意味のあるバトン その9
「あしー」
スナイパー優太が足元によってきている。昼過ぎの海藤靴店。辺りを見渡すがお客も琥珀ちゃんも見当たらない。だったらどうして優太だけがいるんだ。
「おい優太よ。お前さんひとりなのか」
問いかけたところで優太は不思議そうに見上げてくるだけだ。
「ごめんなさい海藤さん。優太ってば勝手に先に行っちゃって」
両手に荷物を吊り下げた琥珀ちゃんが店に入ってくる。商店街を歩いているだけでいろんな物を押し付けられたんだろう。相変わらずの人気っぷりだ。手伝いをさせてやってくれとあちこちにお願いしたけれど、こうもみんなに好かれるとは思っても見なかった。優太の影響も大きいが、琥珀ちゃんもずいぶんと笑うようになった。本来の姿というわけではないのだろうが、精一杯に生きようとしている。学の目からはそう見えた。
「お疲れ様。琥珀ちゃん。お茶でも飲むか?」
ようやく暑さも収まりつつ合ったが例年に比べて秋が来るのは遅い。このままだと秋を通り越して冬になってしまいそうだ。
「あっ。いえ大丈夫です。実はもうお茶を頂いてきたばかりでして」
すでにどこかで小休憩を取ってきたらしい。それもいつものことだ。
「荷物置いてくるんでちょっとだけ優太見ておいてくれませんか?」
快く了承すると琥珀ちゃんは頭を下げてドタバタと住んでいる二階へと上がっていった。それを気にする様子もなく優太は笑ってこちらを見上げている。
「もしかしてだっこか?」
優太は首を横にふる。珍しい、いつもなら持ち上げてくれと何度もおねだりしてくるのに。
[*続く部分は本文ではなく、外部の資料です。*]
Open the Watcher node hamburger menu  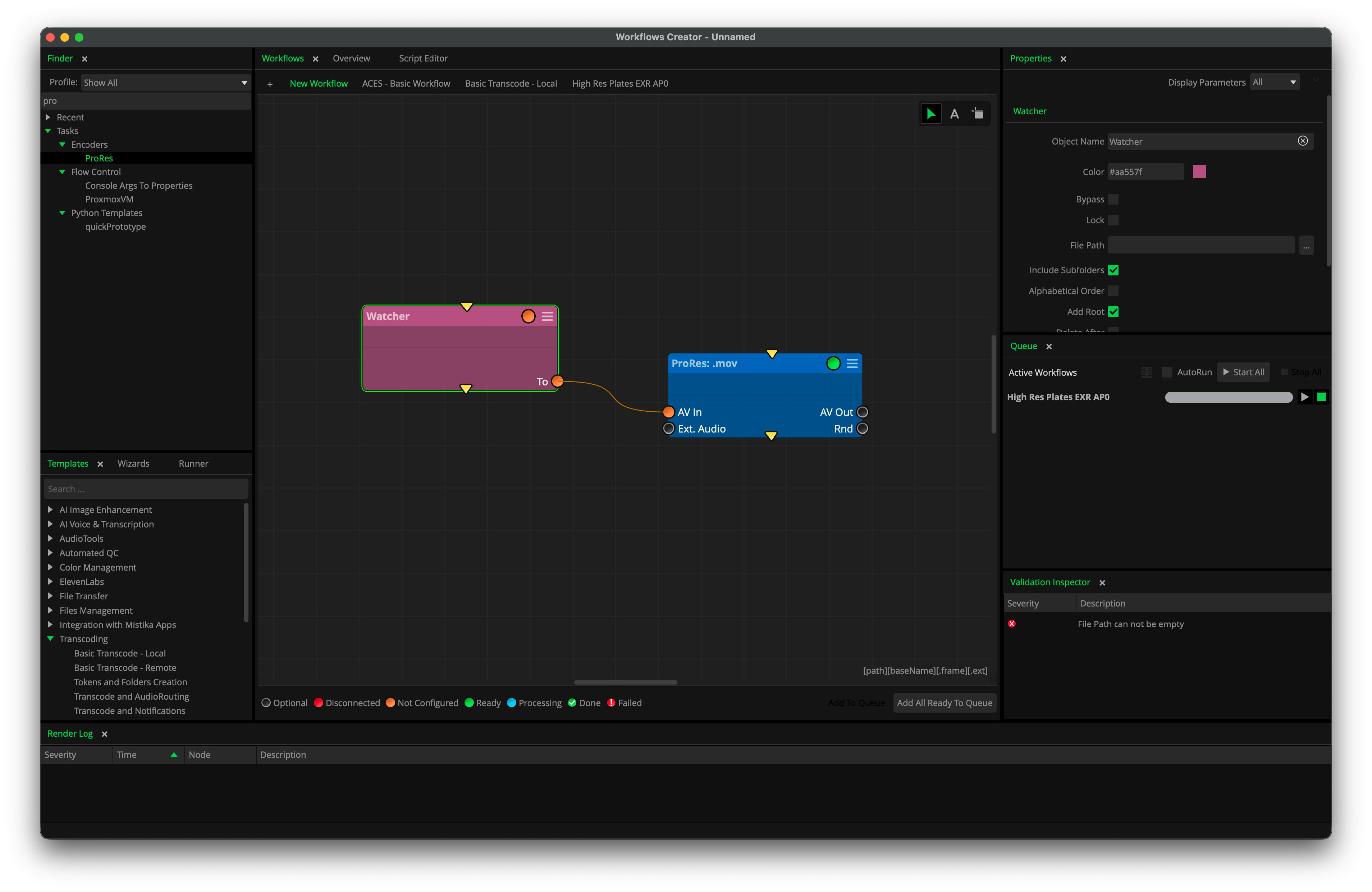(547, 316)
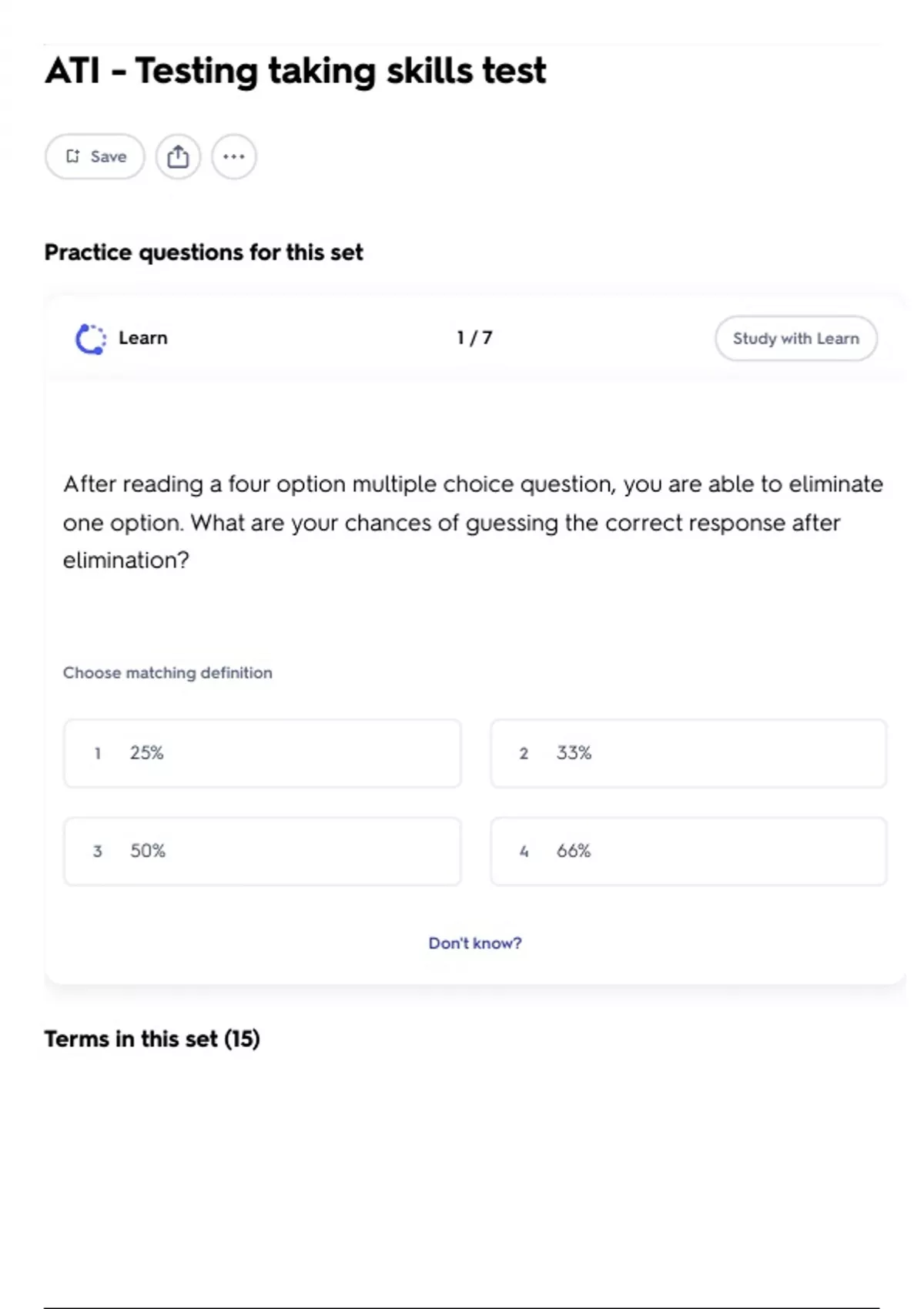Click the number 4 beside 66%
This screenshot has height=1309, width=924.
524,851
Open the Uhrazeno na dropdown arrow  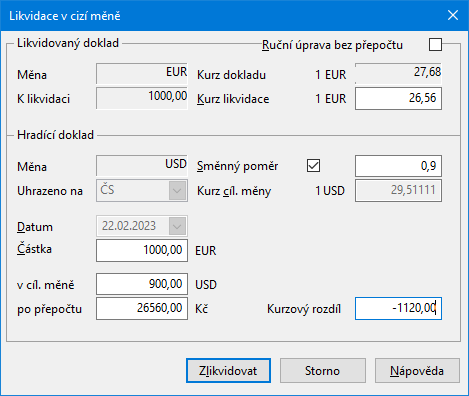tap(177, 191)
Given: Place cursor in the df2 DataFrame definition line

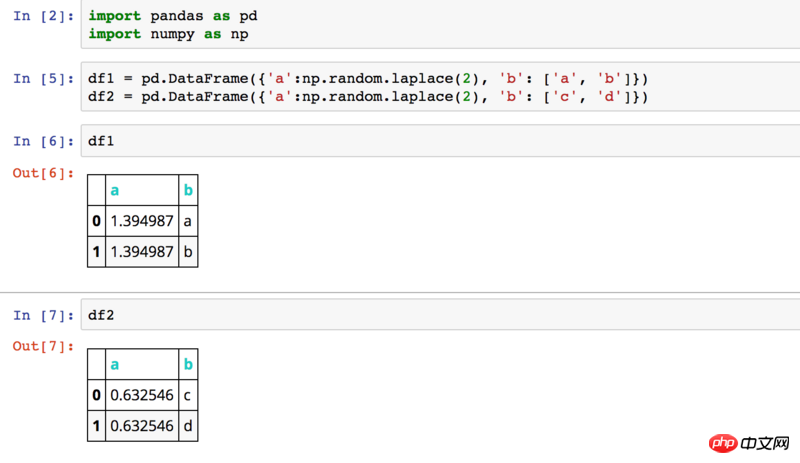Looking at the screenshot, I should [x=368, y=96].
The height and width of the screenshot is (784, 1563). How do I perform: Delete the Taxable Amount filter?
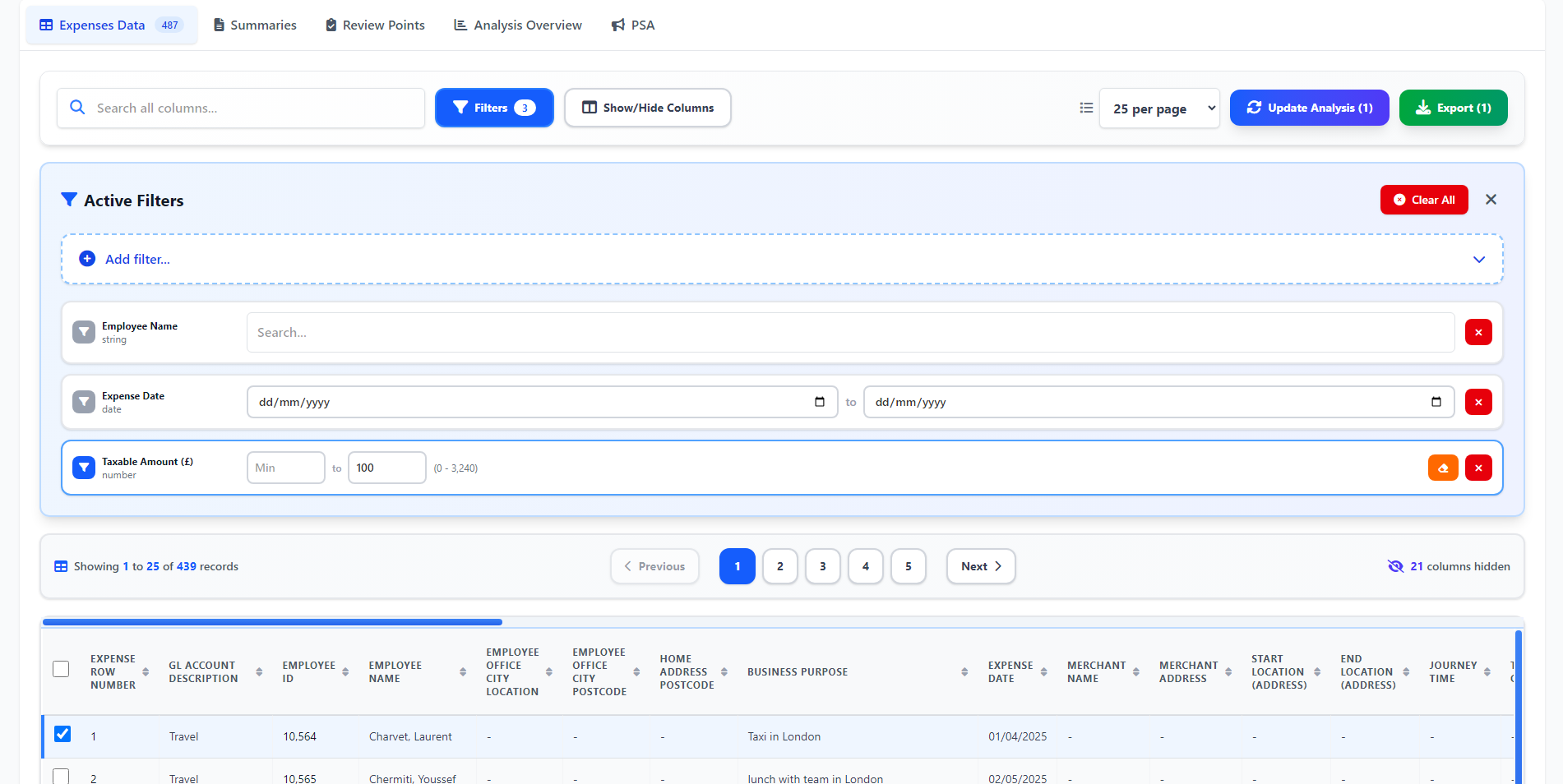pos(1478,468)
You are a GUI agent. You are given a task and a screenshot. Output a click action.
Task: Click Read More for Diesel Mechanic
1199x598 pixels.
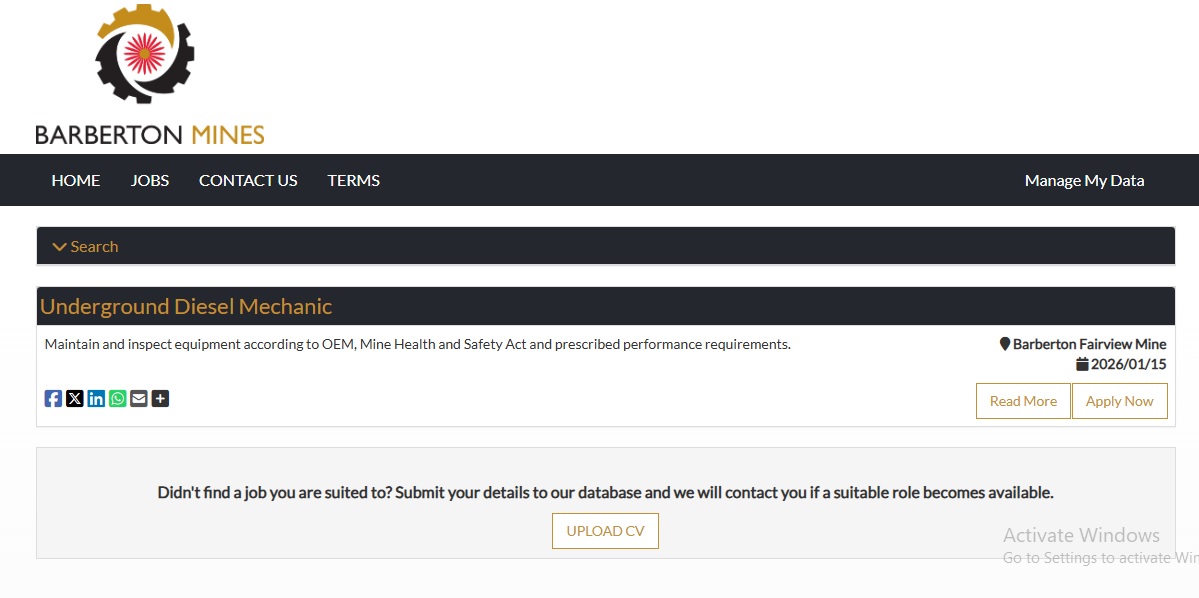1023,401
「ありがとうございました! 優太。ちゃんと海藤さんの邪魔をしなかったでしょうね」
うん。と頷く優太を見て納得する。おそらく琥珀ちゃんに釘を差されていたのだ。それで甘えてこなかったんだな。ちゃんと成長している優太になんだか嬉しくなる。
「そういえばあいつの様子はどうだ?」
琥珀ちゃんは何かを考えるように少しの間黙って上の方を向く。
「もしかして望月くんですか? でしたら練習熱心だし、どんどん上手くなってますよ。もう振り付けを教えるみたいなことを上里コーチも言ってましたから」
最初は生まれたての子鹿みたいに氷の上でプルプルしていたのにもうそんなところまで進んでいるのか。もとから知識は詰め込んだので。そう得意げにしている顔が浮かび上がったので風船みたいに割ってやった。そんなことを言うやつなのかは知らない初対面の時からなんとなくスケートリンクに行くのを避けていた。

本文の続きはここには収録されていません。